*** Data for analysis ***

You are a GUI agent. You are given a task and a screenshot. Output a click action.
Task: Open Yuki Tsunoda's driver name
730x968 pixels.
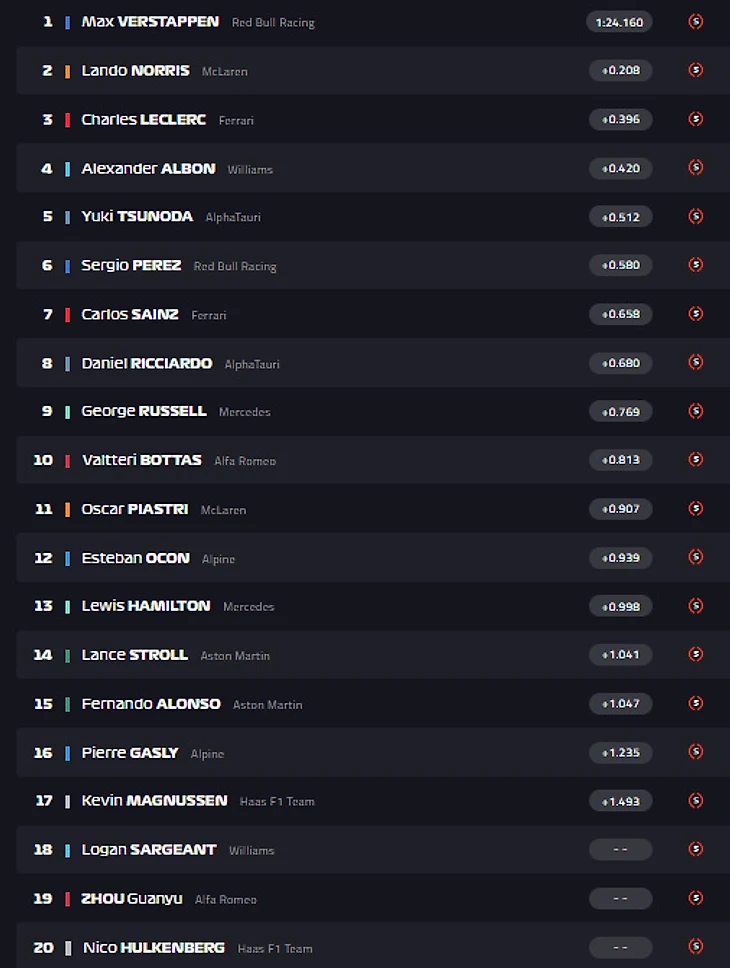click(137, 216)
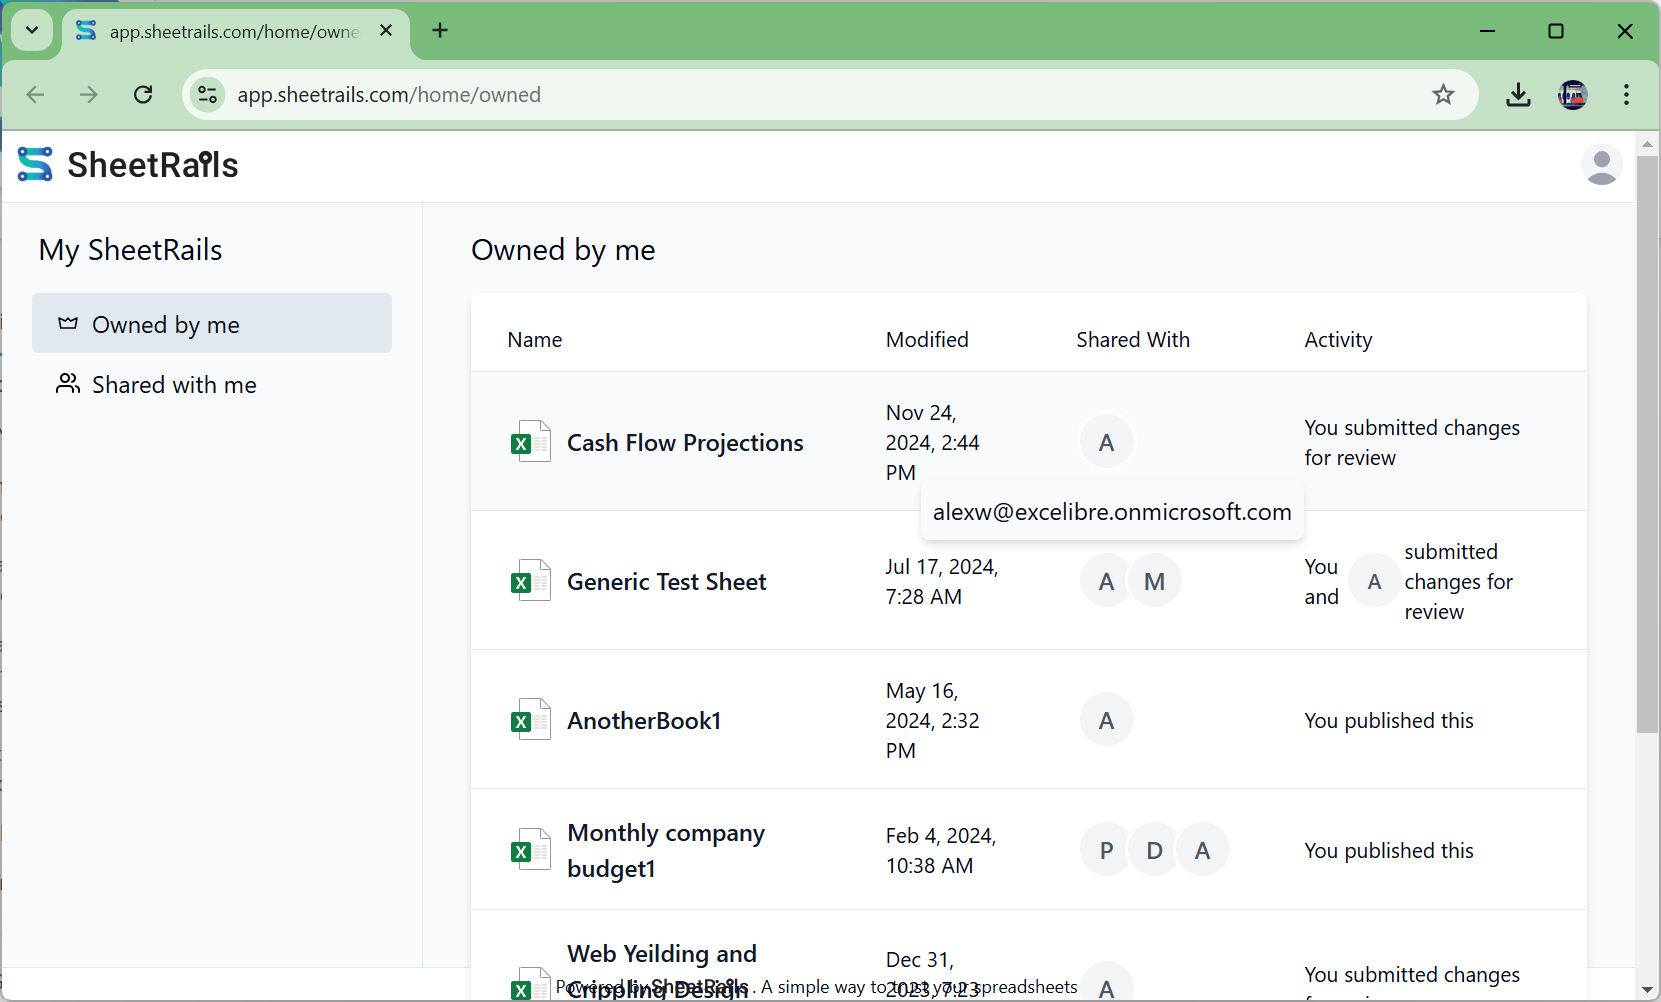Open the browser downloads icon
The height and width of the screenshot is (1002, 1661).
1518,95
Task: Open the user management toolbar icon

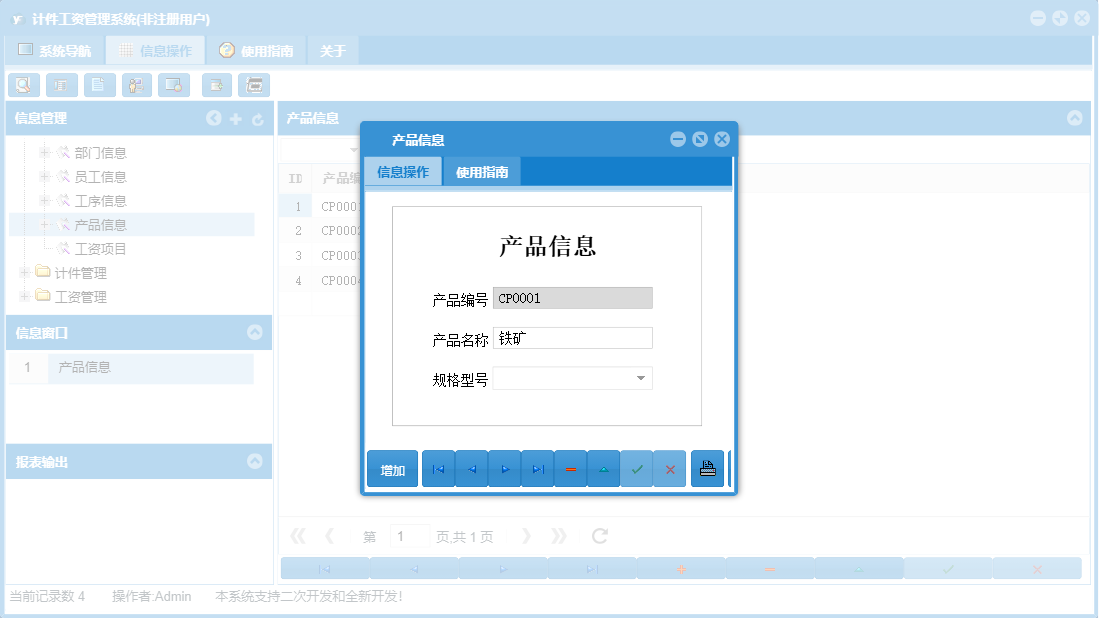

***

== Problem description ==
Write the lines above out again exactly, without any of their pictures.

== Response area ==
You are a GUI agent. You are given a task and a screenshot. Output a click action.
Task: Open Yuki Tsunoda's driver name
730x968 pixels.
click(137, 216)
Open the browser downloads icon
The height and width of the screenshot is (1002, 1661).
1518,95
Task: Open the user management toolbar icon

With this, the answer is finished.